Table 1. Efficiency of targeted replacement using x:URA3:x.

Genotype Percentage targeteda Percentage untargetedb Percentage GCc P valued   Sizee (kb)
      Left Right Left Right  
CAT8 5 (100) 17 38 33 0.72 0.1 4.2
RGT2 11 (89) 11 35 28 0.98 0.33 2.4
SWI4 19 (108) 3 33 25 <0.001 0.03 2.2
RGT1 20 (85) n.d. 38 43 0.03 0.33 1.5
SWE1 25 (100) 4 45 40 0.12 0.96 1.6
YHP1 26 (93) n.d. 38 43 0.01 0.1 0.8
SUM1 27 (84) n.d. 45 40 0.28 0.02 3.1
SNF3 33 (84) n.d. 48 48 0.17 0.78 2.8

a(Targeted replacements/total transformants) × 100%; numbers of transformants tested are in parentheses.

b(Untargeted integration of marker/total transformants) × 100%; measured by allele test (see Materials and Methods); n.d., not determined.

cThe GC content of the left end and the right end targeting region of each disruption fragment.

dP value representing the degree of homology between the left or right targeting and their most homologous sequence in the yeast genome, not including the targeted gene itself.

eSize of the region replaced by the disruption fragment.

We asked whether variation in the efficiency of targeted replacement could be ascribed to a feature of the targeted sequence.

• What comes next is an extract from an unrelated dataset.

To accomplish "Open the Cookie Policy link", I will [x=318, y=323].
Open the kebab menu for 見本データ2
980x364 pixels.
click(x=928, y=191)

Using Dotter software to compare sequences (21), we could not identify a consensus sequence containing at least 5 out of 6 bp of homology that was present in the targeting regions of all three fragments that targeted at high efficiency (SNF3, SUM1 and YHP1) and that was absent from sequences with low efficiency (CAT8 and RGT2). Thus we found no evidence of a conserved sequence associated with high TGR efficiency.

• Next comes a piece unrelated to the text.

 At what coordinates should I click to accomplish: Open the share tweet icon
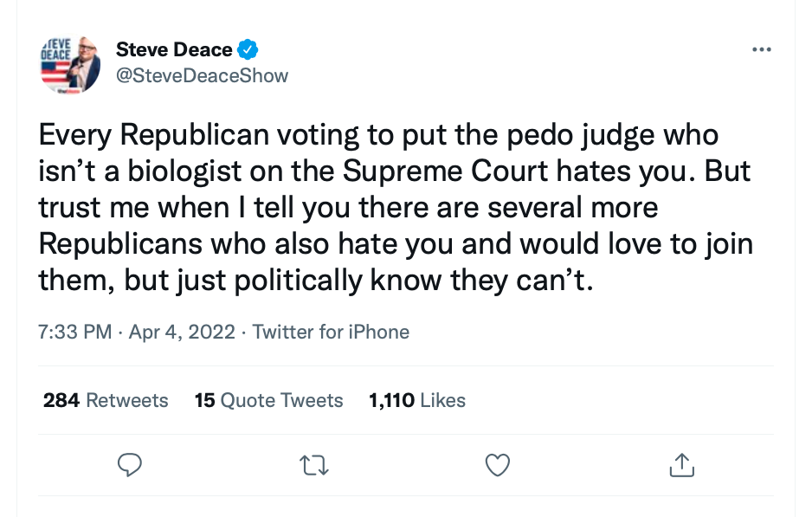point(683,465)

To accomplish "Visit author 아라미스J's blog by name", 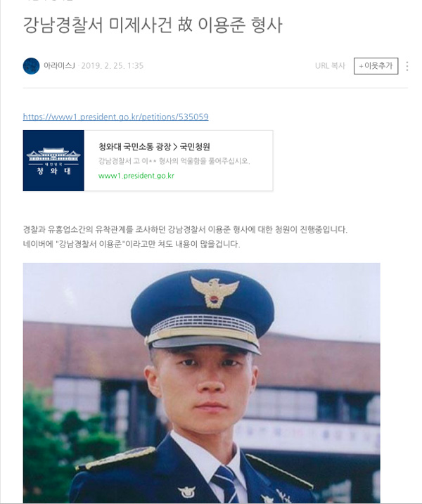I will (x=59, y=66).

Among the eight targeted gene replacement fragments examined, the size of the sequence being replaced varied from 0.8 to 4.2 kb, but this size did not correlate with targeting efficiency (r = –0.40). Because it is possible that disruption fragments integrate into partially homologous sites on the yeast genome, we searched the complete yeast genome for sequences that were similar to the segments being targeted; these partially homologous sites could potentially compete with the targeted site. The degree of homology between the target sequence and its closest homolog in yeast is reflected by a P value (Table 1); this P value is the probability of finding, by chance, a sequence in the yeast genome with as much similarity as there is between the target and its closest yeast homolog. Thus, the smaller the P value, the more significant the homology. P values ranged from 5 × 10–5 (5′-targeted region of SWI4, which contained 31 out of 36 bp of homology) to 0.84 (5′-targeted region of RGT2, which contained 20 out of 25 bp of homology), but did not correlate with targeting efficiency whether we considered only the highest P value of the two ends, only the lowest, or the average of the two (for average P value, r = –0.3).

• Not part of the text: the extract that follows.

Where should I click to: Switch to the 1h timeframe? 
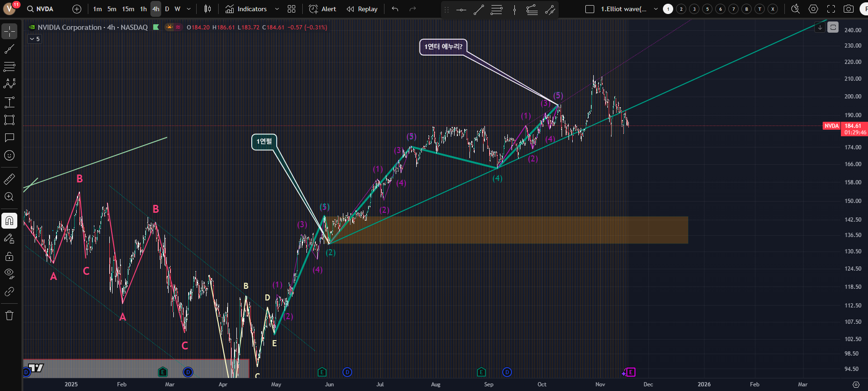click(143, 9)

As an independent test of the role of partially homologous sequences in TGR efficiency we examined the CAT8, SWE1, RGT2 and SWI4 transformants using an allelism test (see Materials and Methods). The same transformants identified by the PCR assay as targeted were also identified as targeted by the allelism test, confirming the accuracy of both assays. The allelism assay also distinguishes between transformants arising by recombination at the ura3-1 locus and transformants arising from insertion of URA3 marker at non-targeted positions. As expected, >80% of untargeted transformants resulted from recombination at the ura3-1 locus (probably gene conversion). Segregation analysis of several of the remaining untargeted transformants show that they contain URA3 stably integrated at loci other than either the target or ura3-1. The frequency of these non-targeted integrants varied from 3 to 17% of the total transformants (Table 1, column 3). Interestingly, when the TGR efficiency was higher, the frequency of untargeted integration tended to be lower.

Increased GC content in targeted region correlates with increased TGR efficiency

For the eight genes tested above, the GC content of the targeting region the fragments varied from 35 to 48%, and the efficiency of TGR tended to be higher when the GC content was higher (Table 1). The correlation coefficient (r) between TGR efficiency and GC content is 0.746, indicating that we can reject the null hypothesis (no correlation) with P < 0.05.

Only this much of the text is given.